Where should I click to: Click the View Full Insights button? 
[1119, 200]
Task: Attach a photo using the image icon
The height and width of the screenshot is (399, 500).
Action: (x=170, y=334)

◇ ◇ ◇

#### [Task statement]
Only the lines from the one with "Task: Attach a photo using the image icon" through the final line above belong in the answer, each reproduced word for word.

#### [Written solution]
Task: Attach a photo using the image icon
The height and width of the screenshot is (399, 500).
Action: (x=170, y=334)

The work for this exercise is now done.